Best Practices for Creating EDI Opportunities Within Classroom and Campus Pedagogy

Carrie J. Cole, Robert Gretta, Ethan Hollinger, Rachel Desoto Jackson, Brian Jones, Michael Schwartz

This project will examine best practices for integrating guest artists/speakers with an EDI focus into both classroom curriculum and the university community. Our teaching circle strives to implement continued strategies to meet and surpass our departmental diversity goals in the classroom through curriculum, alumni involvement, and guest speakers. We are creating opportunities for queer artists within our departmental curriculum while expanding accessibility to the campus community. This project will invite department alumni and drag artist, Kyah Hawk, to our campus in Spring 2019 for classroom visits, a potential Six O'Clock Series workshop, or another university wide forum and/or performance.

Resources for Fostering Diversity and Inclusion in Any Classroom

Anne Kondo, Veronica Paz, Nancy Pipkin Hutchinson, Jon Lewis, Ben Rafoth, Jennifer Perillo, Mary Stewart, Melanie Duncan, David Chambers, Rachel Jackson

The objectives of the Teaching Circle “Fostering Diversity and Inclusion in Any Classroom” are to help faculty learn to address diversity and inclusion in classrooms where such topics are not traditionally “content.” We will also discuss ways to incorporate inclusive language into our syllabi. We requested funds to purchase 10 copies of the book Courageous Conversations about Race, by Glenn E. Singleton, to serve as a starting point for our conversations. We will share the results of our discussions with the wider IUP campus community.

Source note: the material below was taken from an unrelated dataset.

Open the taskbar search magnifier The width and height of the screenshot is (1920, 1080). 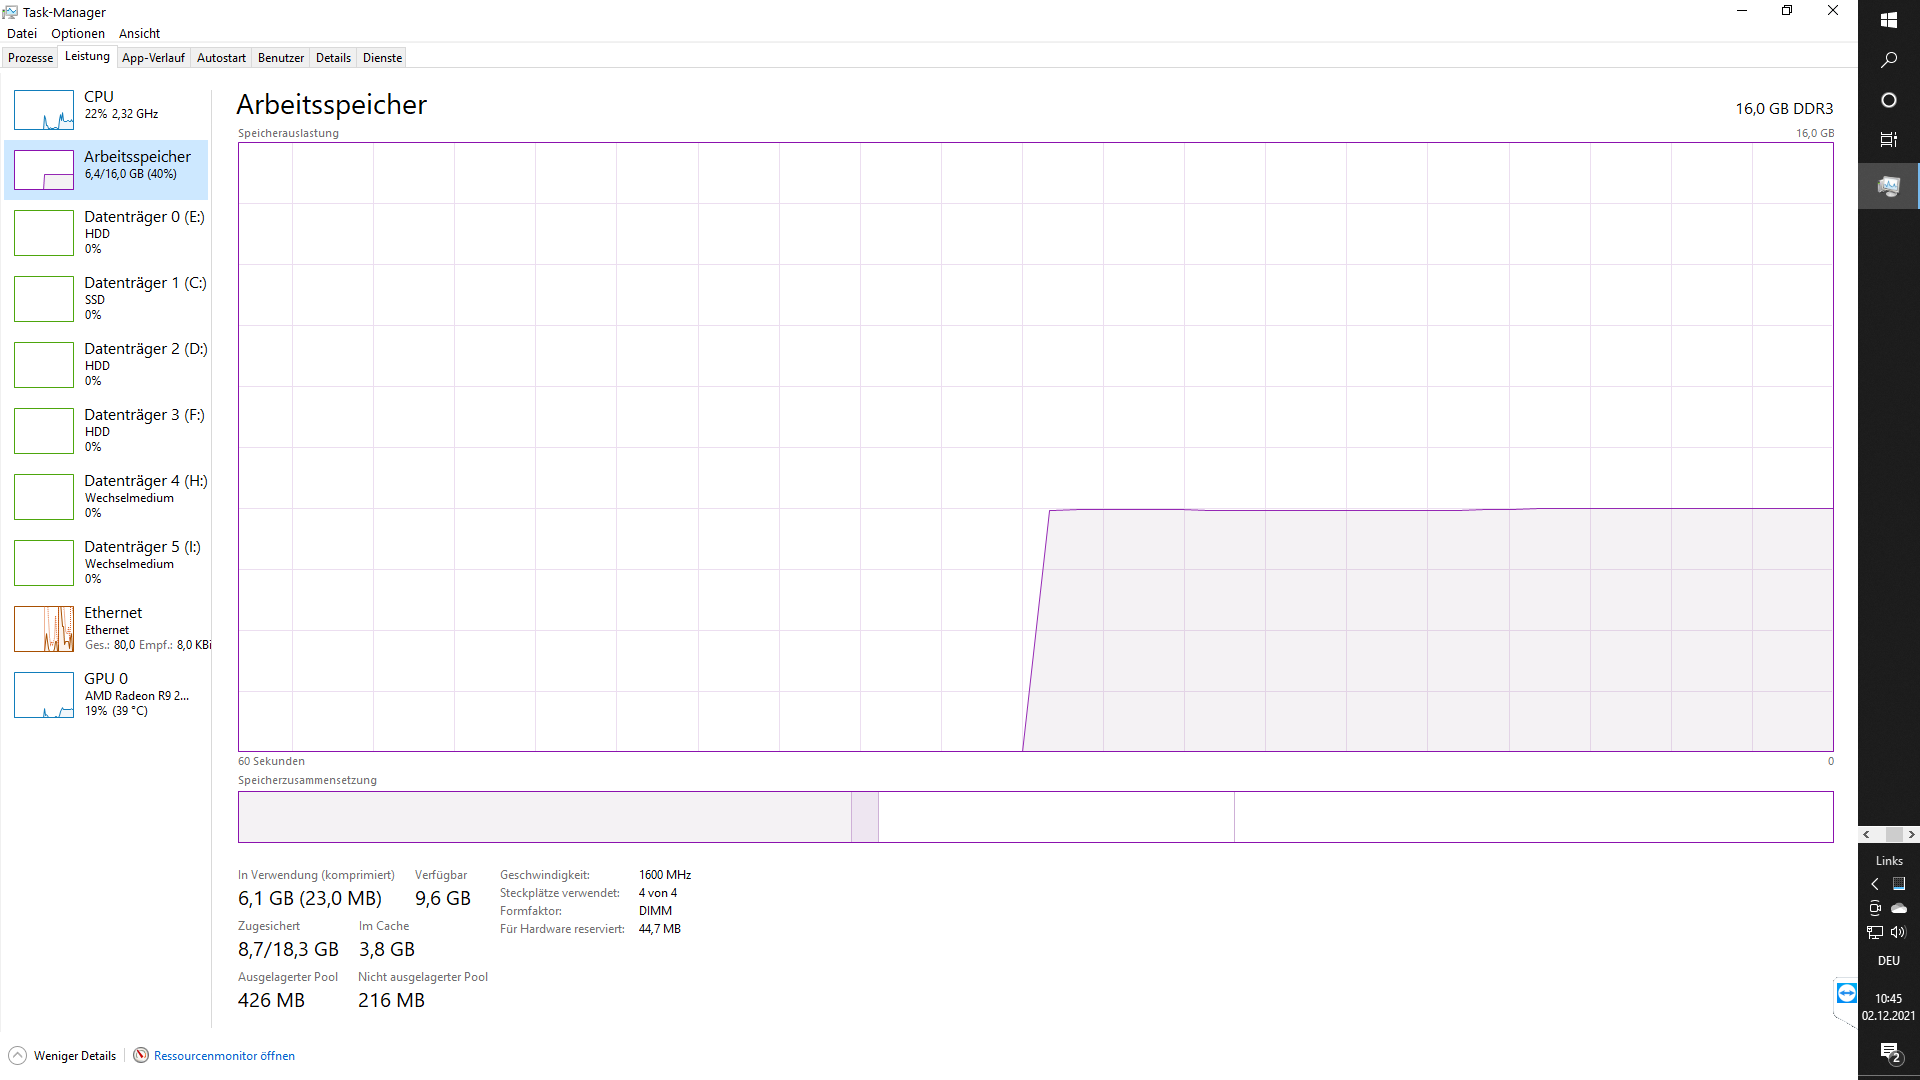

Improving Simulation-Based Learning at IUP through Expert Feedback

Pao Ying Hsiao, Johanna Boothby, Lori Lombard, Erin Clark, Rachel DeSoto-Jackson, Nicole Clark

Since fall 2017, the disciplines of nursing, food and nutrition, speech-language pathology, and theater have completed at least one interdisciplinary simulation experience per semester utilizing a traditional simulation approach. Recently, our cross-disciplinary teaching circle has been exploring the use of Forum Theatre as a theoretical framework for our interprofessional simulation. In an effort to effectively apply this framework to our existing interprofessional simulations, we are seeking expert feedback from the simulation certified faculty from Robert Morris University (RMU). Obtaining feedback from these certified professionals will enhance our teach circle goals of developing and integrating simulation to increase student learning.